[Python-ideas] Asynchronous friendly iterables

Terry Reedy tjreedy at udel.edu
Mon Aug 20 23:15:35 EDT 2018


On 8/20/2018 3:19 AM, Simon De Greve wrote:
> Hello everyone,
> 
> I'm quite new working with asyncio and thus maybe missing some things 
> about it, but wouldn't it be quite easier to have some iterables to 
> support async for loops "natively", since asyncio is now part of the 
> Stdlib?

One purpose of asynchronous programming is to pause a task that is 
waiting for input from an external system, so as to not waste CPU time. 
As other noted, this is not an issue with iterating through in-memory 
collections.

It is worth noting that 'async' and 'await' are syntax keywords for 
working with coroutines (how is underdocumented) and that the asyncio 
module is just one event-loop system that can drive coroutines.  The 
tkinter module, over 20 years old, can also.

> I've tried to work with asyncio while using discord.py, and has some 
> struggle with an "async for" loop on a dictionary, so I had to implement 
> a new dict subclass that would just reimplement items(), keys() and 
> values() functions.

Another purpose of asynchonous programming is to keep a system 
responsive, for instance, to user input by not letting a compute-bound 
task tie-up a cpu indefinitely.  This issue *can* apply to iterating 
through sufficiently large collection in, for instance, a tkinter gui 
program.  But pausing iteration after *each* iteration is usually a 
terrible waste of overhead.  So one wants to do some number of 
iterations at full speed and then pause to allow other events to be handled.

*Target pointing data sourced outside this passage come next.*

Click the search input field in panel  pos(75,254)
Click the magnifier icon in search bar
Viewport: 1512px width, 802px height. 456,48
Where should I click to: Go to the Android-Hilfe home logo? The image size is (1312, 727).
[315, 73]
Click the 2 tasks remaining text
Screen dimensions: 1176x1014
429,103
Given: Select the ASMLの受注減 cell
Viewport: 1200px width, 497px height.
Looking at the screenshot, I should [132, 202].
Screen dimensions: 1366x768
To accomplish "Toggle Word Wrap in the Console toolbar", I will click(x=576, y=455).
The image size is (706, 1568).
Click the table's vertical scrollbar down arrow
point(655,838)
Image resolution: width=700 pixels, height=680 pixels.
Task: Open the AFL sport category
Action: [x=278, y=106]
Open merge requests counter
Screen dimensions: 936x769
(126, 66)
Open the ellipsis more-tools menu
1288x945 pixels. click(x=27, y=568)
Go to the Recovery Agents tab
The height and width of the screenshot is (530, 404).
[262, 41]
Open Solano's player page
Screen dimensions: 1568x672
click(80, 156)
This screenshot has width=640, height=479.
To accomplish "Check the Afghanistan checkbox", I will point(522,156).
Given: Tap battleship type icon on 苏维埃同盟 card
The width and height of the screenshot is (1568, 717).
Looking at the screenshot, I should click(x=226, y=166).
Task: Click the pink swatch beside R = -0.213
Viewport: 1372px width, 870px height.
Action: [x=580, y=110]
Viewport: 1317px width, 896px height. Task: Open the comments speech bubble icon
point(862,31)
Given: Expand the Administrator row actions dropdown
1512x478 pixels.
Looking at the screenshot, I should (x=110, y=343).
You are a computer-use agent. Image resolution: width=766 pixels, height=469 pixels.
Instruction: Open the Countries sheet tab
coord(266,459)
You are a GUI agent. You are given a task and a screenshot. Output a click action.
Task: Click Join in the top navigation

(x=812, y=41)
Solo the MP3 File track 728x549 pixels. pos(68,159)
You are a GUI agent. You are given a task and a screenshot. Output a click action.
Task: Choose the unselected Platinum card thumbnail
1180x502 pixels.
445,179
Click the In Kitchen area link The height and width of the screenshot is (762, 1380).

> I think that it would be a cool improvement to implement some of those 
> in some standard way. 
Occasionally pausing iteration should not be a method of the iterable or 
iterator.  We need instead wrapper functions.  One idea is to pause 
every k iterations.  For user responsiveness, we want to pause for event 
handling after a certain time has elapsed, say 50 milliseconds.  I think 
it should be possible to do this directly instead of pre-testing how 
long it takes to do 1 interation.

I know how to do the above with tkinter callback loops, but I have not 
yet worked out how to do so with async def coroutines.